Eski mahallemiz, hayatımın sancılı dönemi ergenliğimin cereyan ettiği o mahalle, teyze açısından
zengin bir mahalle idi. Bu teyzeler kızlara asla huzur vermezler; her lafın başı sonu evliliğe
ve evlenince neyi nasıl da beceremeyeceğimize çıkardı.

O günlerde bir kendini savunma tekniği olarak ortaya çıkan bu özelliğim,
sonraki yıllarda kendini hazırcevaplığa çevirdi.

Mahalle teyzelerini alt üst etmek kalp ben. :)

Şimdilerde özellikle de iş ortamında kendini ezdirmemek açısından çok işime yarıyor.
Bir de aile düğünlerinde kuzenlerimin üzerine çöreklenen "oğluna kız bakan kayınvalide"
modelinin kayınvalide savarı olarak hizmet veriyorum. :)

Güzel günler dileğiyle, Applesodaa.
29 Kasım 2017

41. Gün: The Stoning of Soraya'nın ilk beş dakikasından başlayarak kapanış jeneriğine kadar hüngür hüngür ağladım.


"Fransız-İranlı gazeteci Freidoune Sahebjam'ın La Femme Lapidée adlı eserinden uyarlanan, 2008 yapımı Amerikan-İran drama filmidir." diyor vikipedi.

Bu filmi üniversitede bir arkadaşım tavsiye edince izlemeye karar vermiştim.
Filmi açtım iki dakika oldu olmadı Küboş kızçem geldi,
"Ben de izlemek istiyorum, başa al." dedi.

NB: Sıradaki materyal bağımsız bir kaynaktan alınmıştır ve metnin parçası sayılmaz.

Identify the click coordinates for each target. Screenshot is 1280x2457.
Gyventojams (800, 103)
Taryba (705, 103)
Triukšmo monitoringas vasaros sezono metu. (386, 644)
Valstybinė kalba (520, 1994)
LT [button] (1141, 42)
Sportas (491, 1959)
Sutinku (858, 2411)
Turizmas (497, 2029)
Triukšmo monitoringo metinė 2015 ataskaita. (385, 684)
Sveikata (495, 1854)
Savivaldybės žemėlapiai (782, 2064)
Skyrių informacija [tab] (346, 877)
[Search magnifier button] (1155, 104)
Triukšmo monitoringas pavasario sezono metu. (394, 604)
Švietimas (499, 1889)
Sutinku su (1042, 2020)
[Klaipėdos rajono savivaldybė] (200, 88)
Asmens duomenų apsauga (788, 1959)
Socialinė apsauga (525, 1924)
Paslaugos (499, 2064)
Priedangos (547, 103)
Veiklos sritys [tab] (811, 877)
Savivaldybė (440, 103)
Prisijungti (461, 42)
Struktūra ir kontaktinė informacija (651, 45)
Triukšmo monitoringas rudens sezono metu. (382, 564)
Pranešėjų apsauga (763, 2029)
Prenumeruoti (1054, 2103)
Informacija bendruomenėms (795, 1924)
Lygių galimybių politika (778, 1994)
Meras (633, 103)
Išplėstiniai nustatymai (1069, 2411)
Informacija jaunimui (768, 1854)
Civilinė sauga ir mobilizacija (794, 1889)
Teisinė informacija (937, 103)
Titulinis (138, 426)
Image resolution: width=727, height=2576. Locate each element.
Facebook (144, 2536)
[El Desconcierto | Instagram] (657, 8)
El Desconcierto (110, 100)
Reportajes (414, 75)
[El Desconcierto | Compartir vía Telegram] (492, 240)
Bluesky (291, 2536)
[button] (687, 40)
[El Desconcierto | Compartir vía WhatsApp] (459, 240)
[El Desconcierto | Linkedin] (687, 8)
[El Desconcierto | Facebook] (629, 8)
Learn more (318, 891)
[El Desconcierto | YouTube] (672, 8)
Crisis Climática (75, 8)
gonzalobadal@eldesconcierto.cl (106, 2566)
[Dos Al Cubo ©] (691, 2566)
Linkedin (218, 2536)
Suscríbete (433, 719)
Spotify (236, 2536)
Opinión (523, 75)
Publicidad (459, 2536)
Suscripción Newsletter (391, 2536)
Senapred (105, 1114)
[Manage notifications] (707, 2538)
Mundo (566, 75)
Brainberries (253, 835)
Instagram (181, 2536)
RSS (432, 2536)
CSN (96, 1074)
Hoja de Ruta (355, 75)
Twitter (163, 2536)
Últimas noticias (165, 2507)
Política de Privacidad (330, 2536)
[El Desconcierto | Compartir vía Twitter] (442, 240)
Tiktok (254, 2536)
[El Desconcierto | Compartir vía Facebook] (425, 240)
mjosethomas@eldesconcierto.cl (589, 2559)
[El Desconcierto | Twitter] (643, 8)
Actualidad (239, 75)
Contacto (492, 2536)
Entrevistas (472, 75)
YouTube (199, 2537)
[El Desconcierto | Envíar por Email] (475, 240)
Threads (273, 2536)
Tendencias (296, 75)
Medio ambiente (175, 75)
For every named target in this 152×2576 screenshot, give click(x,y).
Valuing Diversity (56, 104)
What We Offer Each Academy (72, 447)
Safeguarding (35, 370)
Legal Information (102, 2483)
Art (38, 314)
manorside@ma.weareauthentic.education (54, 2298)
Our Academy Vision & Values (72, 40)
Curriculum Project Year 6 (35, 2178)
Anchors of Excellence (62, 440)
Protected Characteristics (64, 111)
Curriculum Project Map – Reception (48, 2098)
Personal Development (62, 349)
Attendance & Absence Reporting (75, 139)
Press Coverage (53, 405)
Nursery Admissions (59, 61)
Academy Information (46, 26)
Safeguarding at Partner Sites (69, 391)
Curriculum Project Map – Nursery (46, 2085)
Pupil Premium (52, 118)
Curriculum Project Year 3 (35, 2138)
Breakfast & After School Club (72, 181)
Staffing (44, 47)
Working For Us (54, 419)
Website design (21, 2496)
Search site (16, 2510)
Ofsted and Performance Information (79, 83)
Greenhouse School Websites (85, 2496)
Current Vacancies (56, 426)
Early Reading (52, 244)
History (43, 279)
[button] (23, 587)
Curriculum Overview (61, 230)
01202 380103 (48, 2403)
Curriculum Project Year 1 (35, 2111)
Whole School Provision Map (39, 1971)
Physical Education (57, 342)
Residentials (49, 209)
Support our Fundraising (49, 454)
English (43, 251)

Aldım ve başladık izlemeye, sonrasında bizi bir ağlama aldı ki anlatamam.
Hüngür hüngür, salya sümük ağlıyoruz.
O kadar çok ağladık ki kesik hıçkırıklara döndü ağlamamız.

Kızlar bize bir tuvalet rulosu, bir de çöp poşeti vermişti bizim ağlamamız hiç durmayınca...
Hayatımda içim çıkana kadar ağladım diyebileceğim tek zamandır.

Bugünlerde yeniden izlemek istiyorum.
Belki ağlamak, belki rahatlamak, belki hatırlamak, belki de sadece
böyle şeylerin hala her gün yaşandığını unutmamak için..

Gerçek bir hikayeden uyarlanan bu filmi hala izlemediyseniz bir şans verin derim.

Saygılar, Applesodaa.
28 Kasım 2017

40. Gün: Kadınlarımız kitap okur, erkeklerimiz televizyon izler...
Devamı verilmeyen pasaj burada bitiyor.